We attended an English speaking introduction by one of the directors as well as main actors in the production and we learned much intersting information about the play and how it has evolved over the years. For instance originally you had to be either a practicing Catholic or Jew in order to be in the play and you had to be at least a 20 year resident of the town. Today they accept all who want to participate despite their religious affiliation and length of time they lived in the town. The second director shown above is a Muslim and plays a major role as Caiphus. All the performers are mostly amateurs including the Choir.
Judith and Jim chatting outside the Performing Center.The Passion Play is performed every ten years because of a vow made by the inhabitants of the village that if God spared them from the effects of the bubonic plague they would perform a passion play every ten years. After this vow was made nobody in the village died.
Again we arrived early to explore this picturesque Bavarian village.
Sigi and Jim in Oberammergau Center where we killed time walking around before the play which lasts for 5 hours. There is a 3 hour break between the afternoon and evening performances to allow people to have a dining break. It was a very long but worthwhile day.
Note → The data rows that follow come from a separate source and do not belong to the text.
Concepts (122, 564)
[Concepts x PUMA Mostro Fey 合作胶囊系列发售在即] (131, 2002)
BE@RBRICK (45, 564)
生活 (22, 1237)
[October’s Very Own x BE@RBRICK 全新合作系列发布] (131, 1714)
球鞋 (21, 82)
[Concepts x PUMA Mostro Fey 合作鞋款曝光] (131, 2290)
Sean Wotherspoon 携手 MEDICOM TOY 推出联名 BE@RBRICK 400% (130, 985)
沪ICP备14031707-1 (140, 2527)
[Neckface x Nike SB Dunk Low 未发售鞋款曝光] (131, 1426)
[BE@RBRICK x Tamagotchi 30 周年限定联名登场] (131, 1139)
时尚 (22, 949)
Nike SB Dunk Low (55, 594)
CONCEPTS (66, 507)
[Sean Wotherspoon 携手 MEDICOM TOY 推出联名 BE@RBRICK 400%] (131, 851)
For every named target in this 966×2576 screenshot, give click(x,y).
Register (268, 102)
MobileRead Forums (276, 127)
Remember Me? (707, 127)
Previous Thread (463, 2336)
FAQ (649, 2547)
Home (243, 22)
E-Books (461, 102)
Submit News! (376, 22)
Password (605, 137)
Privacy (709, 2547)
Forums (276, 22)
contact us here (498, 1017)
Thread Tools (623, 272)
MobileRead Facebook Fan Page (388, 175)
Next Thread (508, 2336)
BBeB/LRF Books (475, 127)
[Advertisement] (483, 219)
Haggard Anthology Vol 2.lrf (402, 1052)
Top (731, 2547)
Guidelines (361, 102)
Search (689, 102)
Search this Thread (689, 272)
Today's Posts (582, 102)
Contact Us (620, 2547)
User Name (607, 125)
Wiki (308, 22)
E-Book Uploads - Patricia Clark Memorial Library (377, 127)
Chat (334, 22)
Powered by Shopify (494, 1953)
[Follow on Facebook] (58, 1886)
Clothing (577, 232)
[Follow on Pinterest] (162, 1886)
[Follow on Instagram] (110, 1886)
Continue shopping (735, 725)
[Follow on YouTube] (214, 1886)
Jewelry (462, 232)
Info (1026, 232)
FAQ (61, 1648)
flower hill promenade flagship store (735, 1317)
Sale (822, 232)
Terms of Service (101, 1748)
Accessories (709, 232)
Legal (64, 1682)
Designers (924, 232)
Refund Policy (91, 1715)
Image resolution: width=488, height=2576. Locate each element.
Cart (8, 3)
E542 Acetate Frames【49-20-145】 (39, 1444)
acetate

We started out around 8am and returned to our hotel around 1am and left the next morning around 8am to fly to London.
Aside from the Passion Play the town is also famous for wood sculpture artists.
The Koftel ( 4,403 ft ) in the Bavarian alps is the signature mountain of the town only 1km away.
This scenic town has only 5,500 inhabitants and is situated on the Ammer River in the foothills of the Bavarian Alps.
Many of the town building exteriors have motifs of the Passion play.
We cannot say enough about how we feel this event should be on your bucket list. Despite the fact that neither of us are actively practicing the religion that dominated both of our early years (Sandy, Catholicism and Jim Seventh Day Adventism) for us it was a combination of experiences that have befallen us in our later years of life ; starting with our Pilgrimage of the Camino de Santiago followed by Semana Santa in Seville and now this Passion Play in Oberammergau. Our deeply religious parents would be proud. Perhaps we have inadvertently come full circle.
Next stop is still our Favorite city in all the World, London England.

We absolutely loved Munich, so much that we are thinking of returning here for a few months next summer.

4 responses to “Münich”

  1. […] spent one week in Munich last summer when we came to attend the Oberammergau Passion Play with six other friends. We liked […]

  2. Munich and Germany are simply breathtaking….so worth returning to.

  3. WOW!!! Another great blog! Thank you for sharing and taking me through the Bavarian cities/villages with it’s amazing and picturesque gardens, architectures and historical events. Will definitely add them in to my bucket lists. Can’t wait to hear about London. Happy travels and stay well.

    1. I think this has been my favorite blog to date! Keep up the good work!